Available records:
⁂
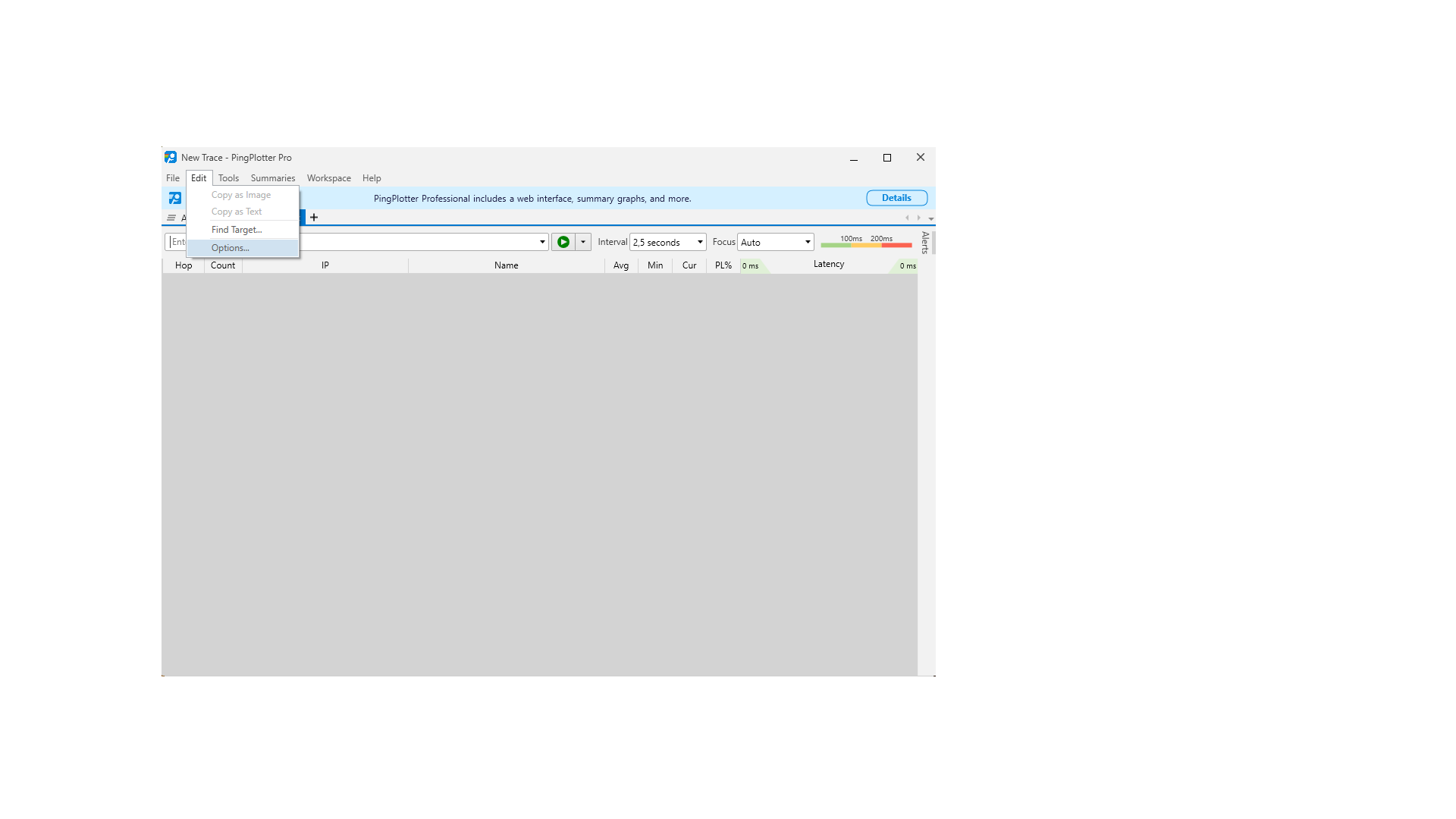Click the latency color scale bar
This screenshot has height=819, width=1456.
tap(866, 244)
⁂
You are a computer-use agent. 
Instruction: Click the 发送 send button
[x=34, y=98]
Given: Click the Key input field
⁂
The task: Of all the entries above, repeat only the lines from the line that has "You are a computer-use agent." to the line that has "Given: Click the Key input field", both lines included, exactly.

Completed task:
You are a computer-use agent. 
Instruction: Click the 发送 send button
[x=34, y=98]
Given: Click the Key input field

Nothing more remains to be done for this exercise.